Breathing awareness exercise
Breathing awareness exercise can be done during the body-centered meditation. However, as an independent exercise, it is usually recommended to perform in the upright position, sitting straight in a comfortable chair, the legs uncrossed.
After mastering the breathing awareness, it can be included into many rhythmic and cyclic exercises, like walking, jogging, swimming (this one is especially suitable because of the forced breathing rhythm, for example, during the breast stroke). Breathing meditation can be the important part of psychological and spiritual impacts of repetitive movements. Because of that, it is probably not a good idea to read, watch a TV or to talk while, say, working out on a stationary bicycle or walking.

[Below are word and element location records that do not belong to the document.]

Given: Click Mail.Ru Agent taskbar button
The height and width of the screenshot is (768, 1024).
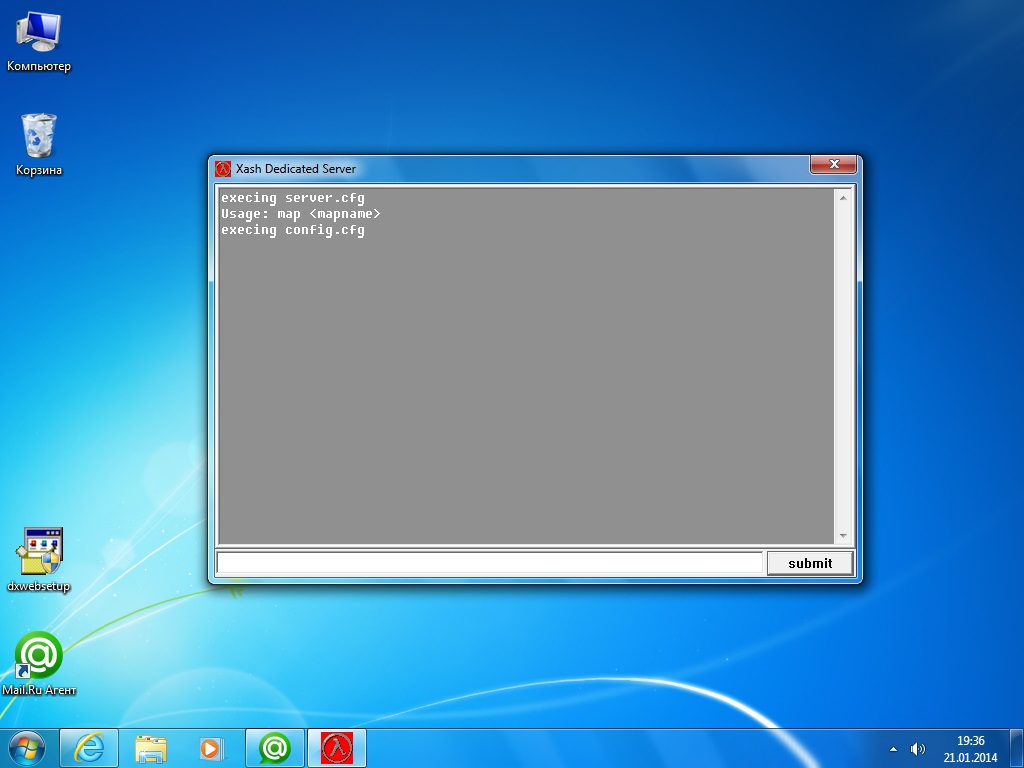Looking at the screenshot, I should tap(274, 748).
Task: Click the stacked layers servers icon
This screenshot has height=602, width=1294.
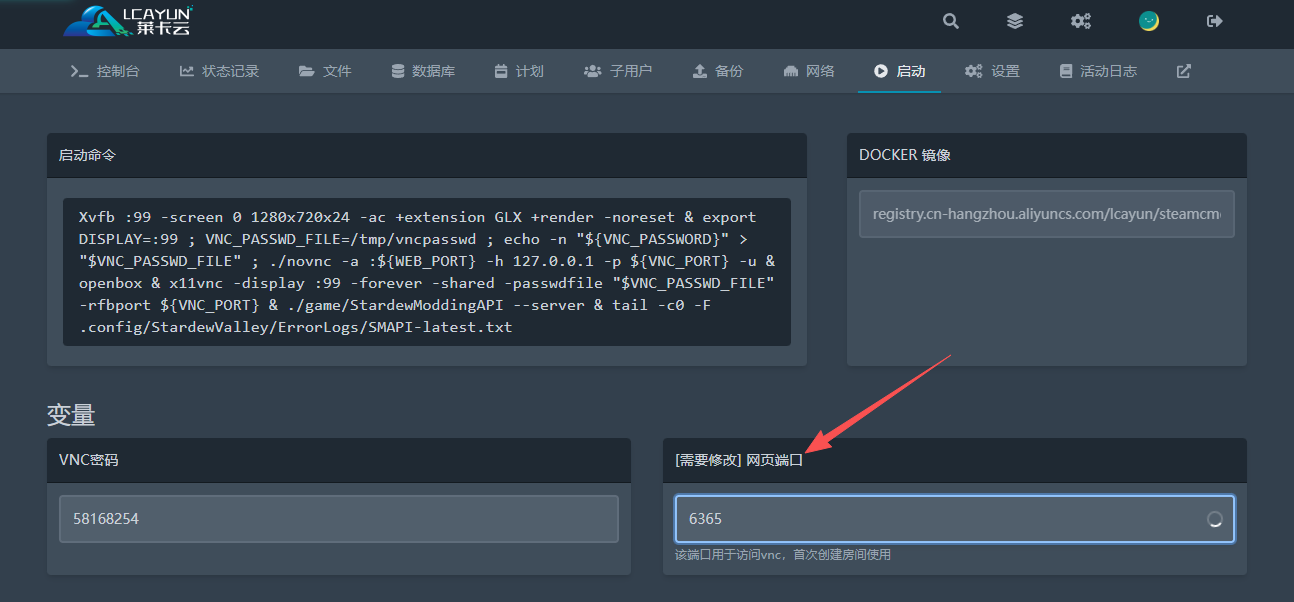Action: [x=1015, y=21]
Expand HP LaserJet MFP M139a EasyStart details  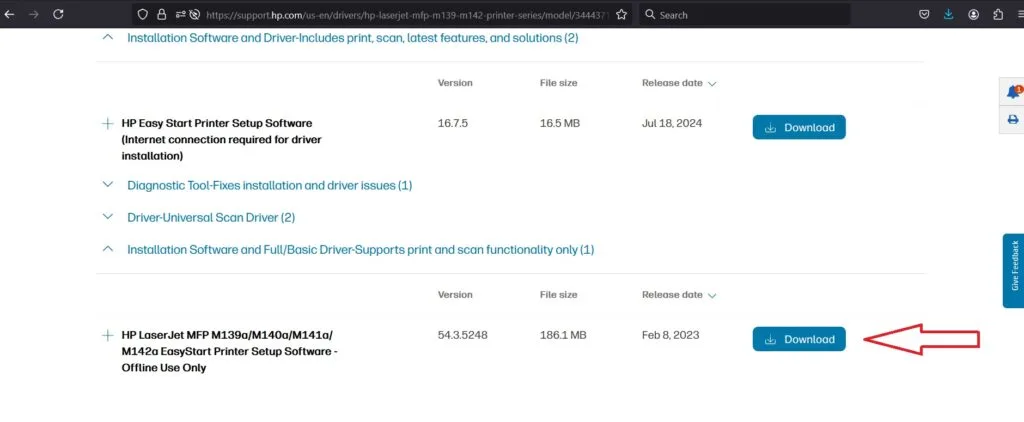pos(107,335)
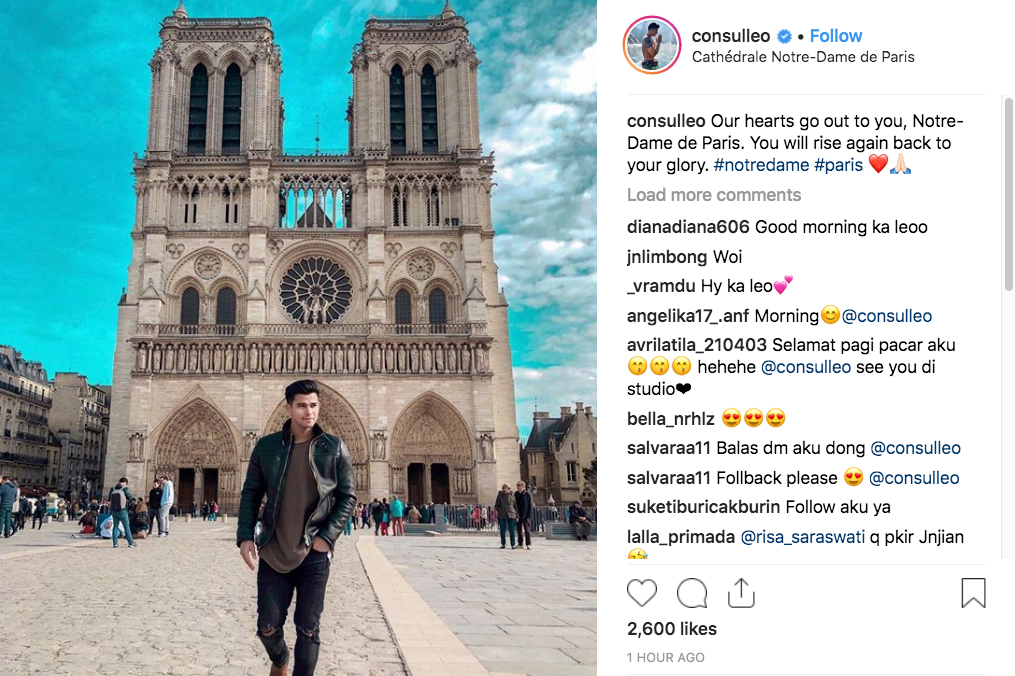1015x676 pixels.
Task: Open the #paris hashtag
Action: (x=838, y=165)
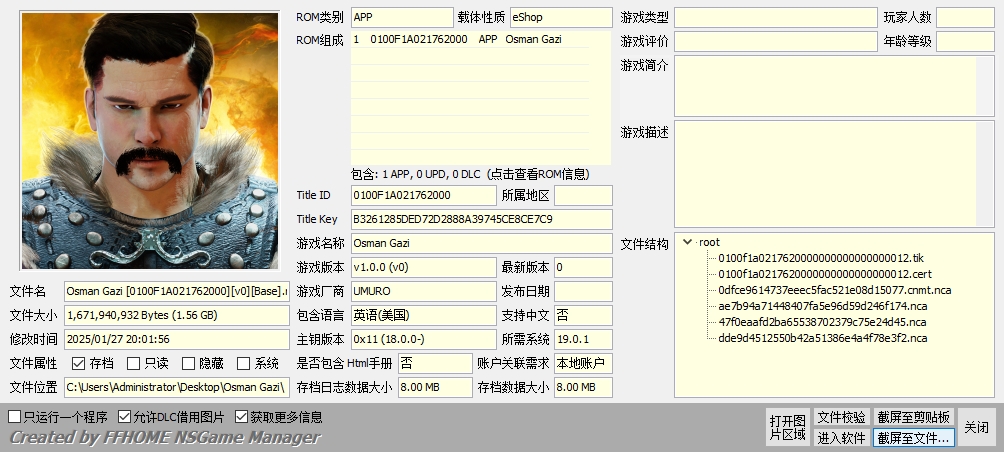Image resolution: width=1004 pixels, height=452 pixels.
Task: Enable 只运行一个程序 single instance option
Action: pos(14,417)
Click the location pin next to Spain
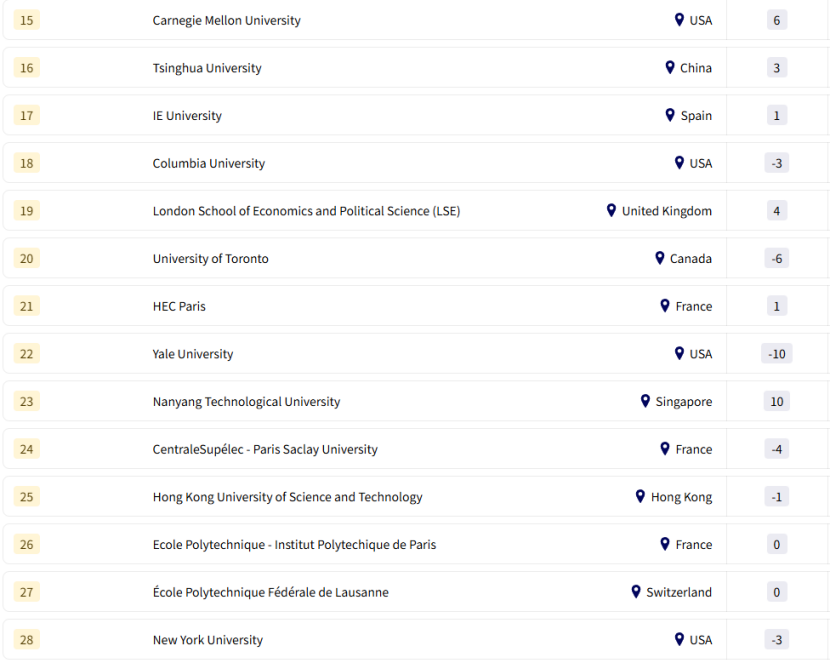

This exercise can be performed while sitting on the exercise mat, possible moved to a wall for the better support of the back. It is also possible to use exercise steps. However, the classic posture is while using the chair.
Breathing awareness exercise
1. Sit upright with the legs crossed, if on the floor, and uncrossed if on the chair
2. Uncross the hands in any case
3. Straighten your back. Look straight forward
4. Catch the balance and relax the stomach
5. Close your eyes
6. Do not force or control your breathing
7. Do not try to breathe deeply
8. Do not try to hold the breathing
9. Breathe comfortably and simply watch the breathing
10. Brush away any thoughts and sensation but those of breathing in and out
Homework: repeat this exercise every day at least three times, 5 times every time. Use this technique every time you are under stressor experiencing health problems, like elevated blood pressure, pain, headache, etc.